== CONSIGNE ==
Extrayez le passage cité sur l'Histoire dans le roman en le recopiant en entier, sans y changer un seul mot.

== PASSAGE CITÉ ==
L’Histoire dans le roman : décentrement, revisite et réécriture (Université Cadi Ayyad de Marrakech, Maroc)
L’Histoire dans le roman : décentrement, revisite et réécriture
L’Histoire est « le produit le plus dangereux que la chimie de l’intellect ait élaboré »1, qu’elle soit avec sa petite « h » ou sa « grande hache »2, elle est « fille du récit. […] faire de l’Histoire, c’est raconter une histoire »3. Ce processus de narrativisation de l’écriture historiographique permet d’interroger les rapports entre le roman et l’Histoire.

== DONNÉES ENREGISTRÉES ==
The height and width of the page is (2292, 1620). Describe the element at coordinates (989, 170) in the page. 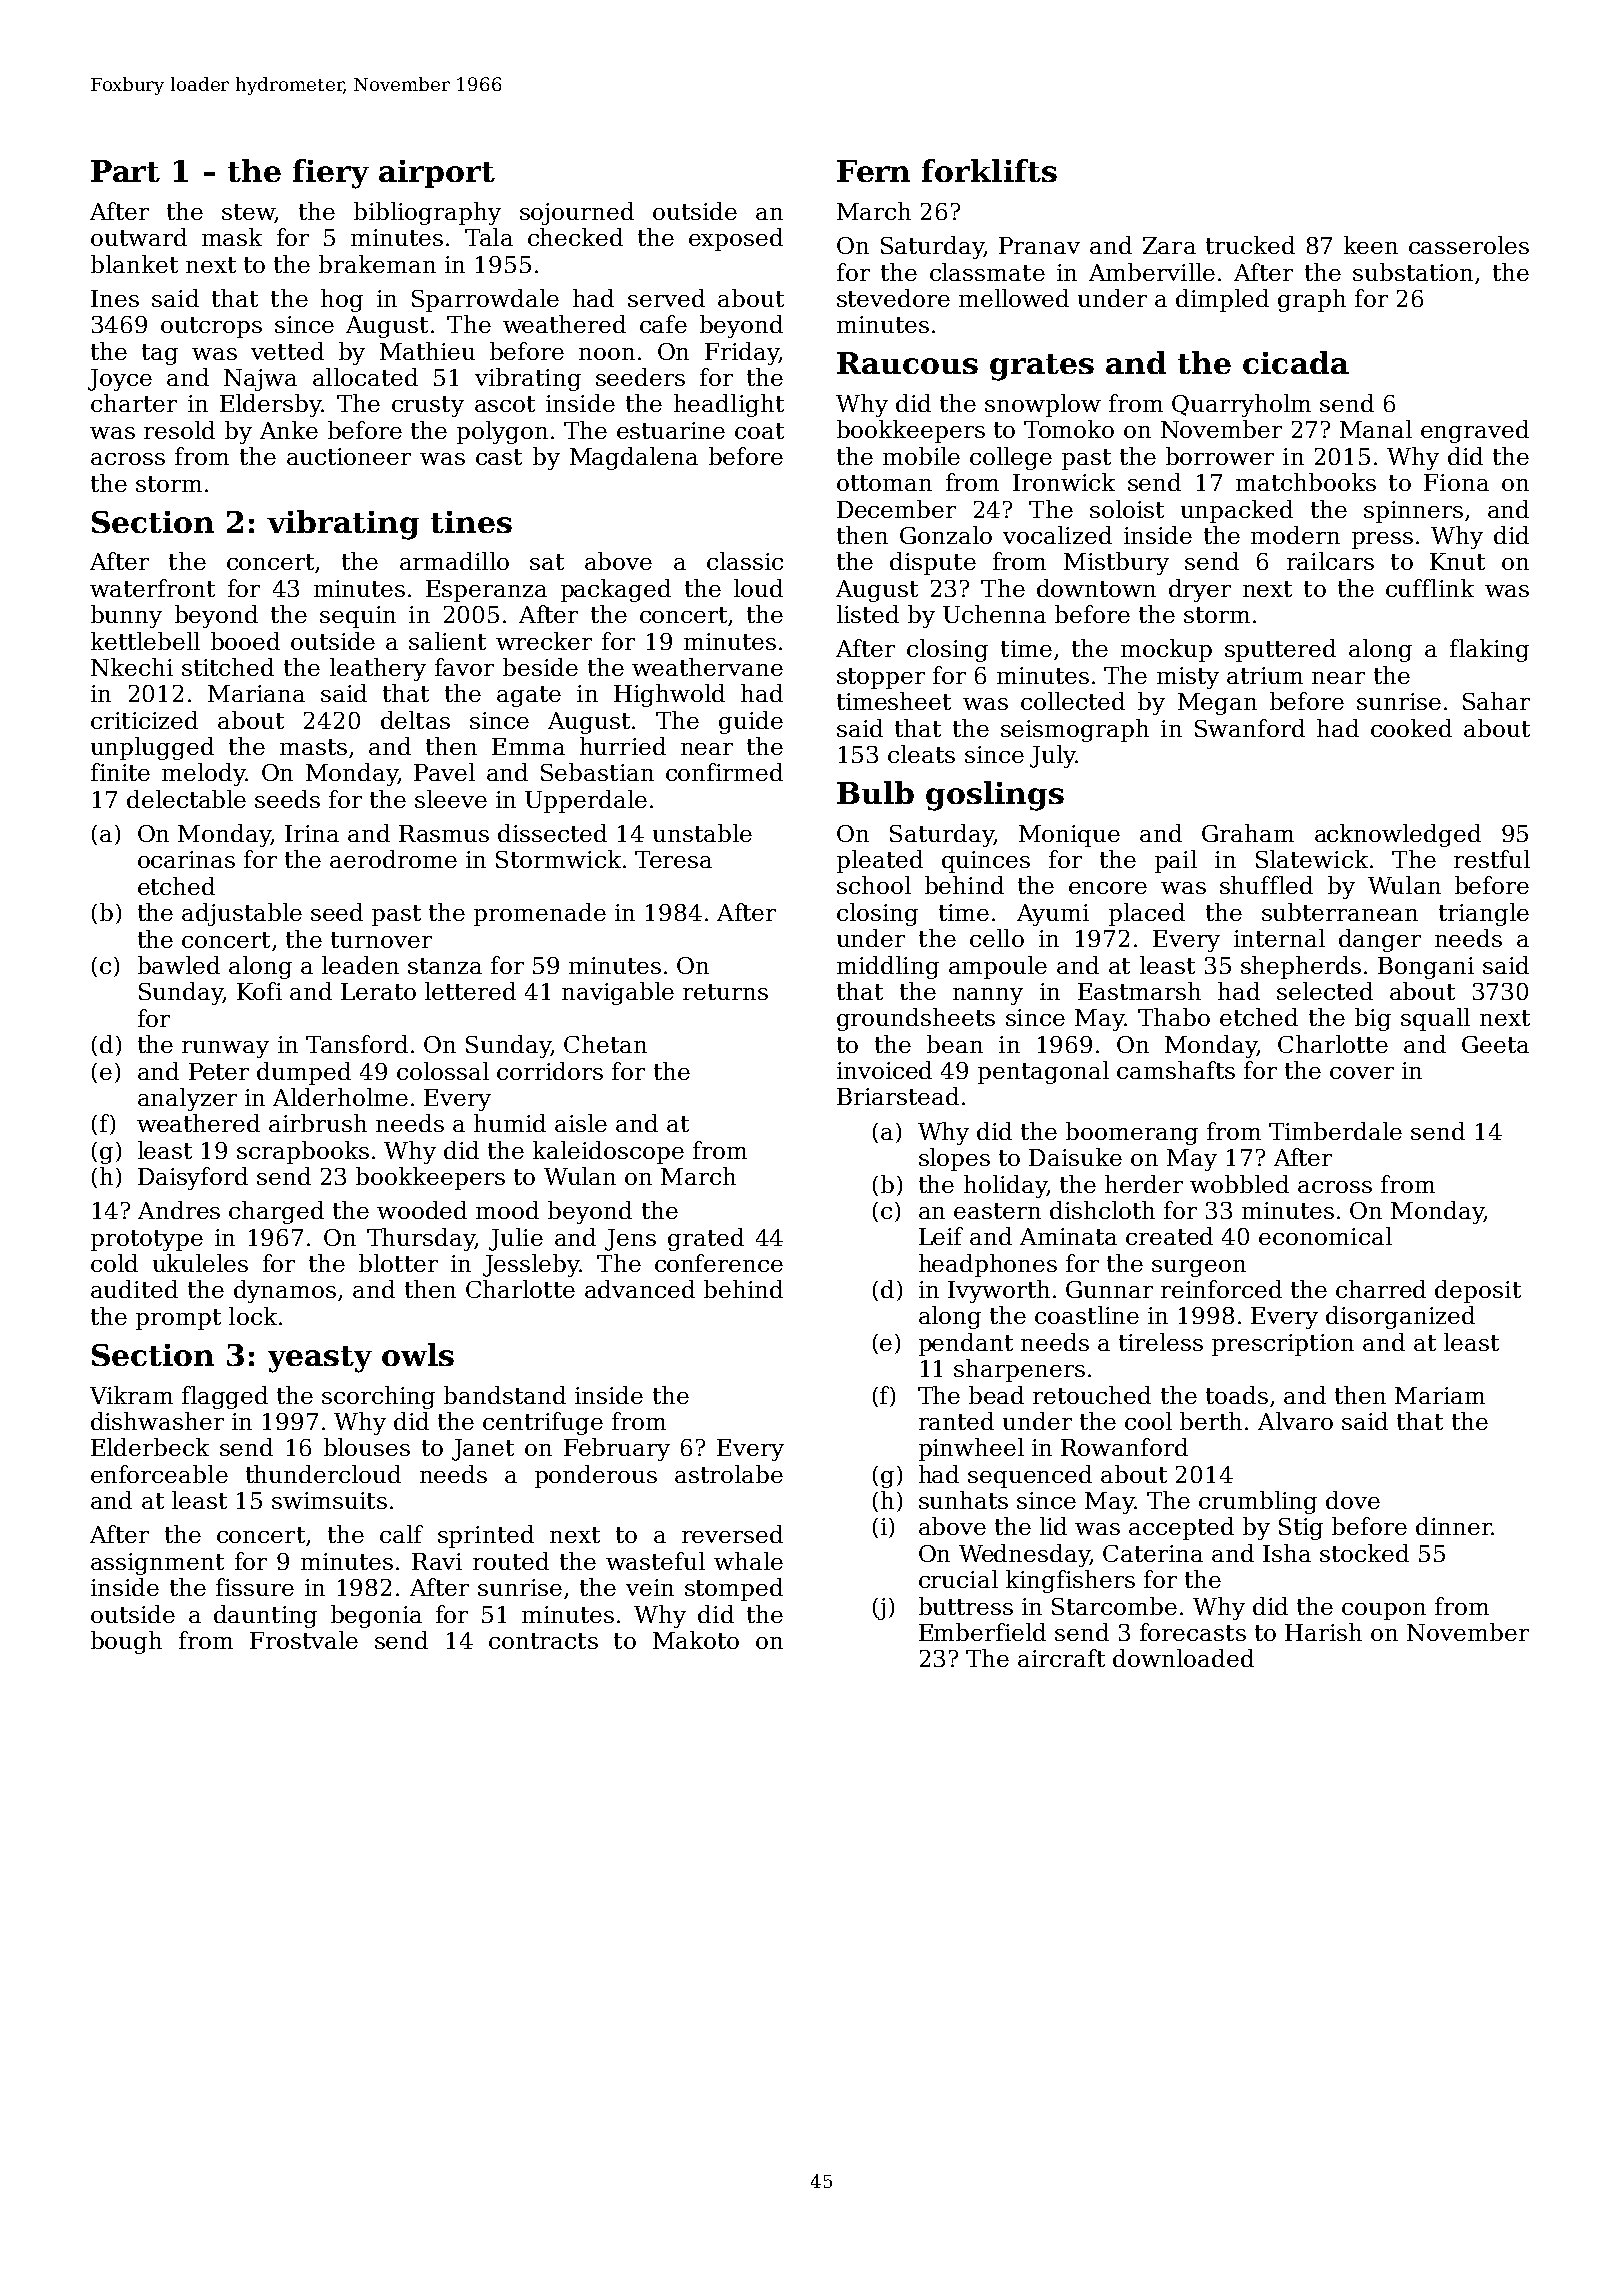

I see `forklifts` at that location.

== RÉPONSE FINALE ==
L’Histoire dans le roman : décentrement, revisite et réécriture (Université Cadi Ayyad de Marrakech, Maroc)
L’Histoire dans le roman : décentrement, revisite et réécriture
L’Histoire est « le produit le plus dangereux que la chimie de l’intellect ait élaboré »1, qu’elle soit avec sa petite « h » ou sa « grande hache »2, elle est « fille du récit. […] faire de l’Histoire, c’est raconter une histoire »3. Ce processus de narrativisation de l’écriture historiographique permet d’interroger les rapports entre le roman et l’Histoire.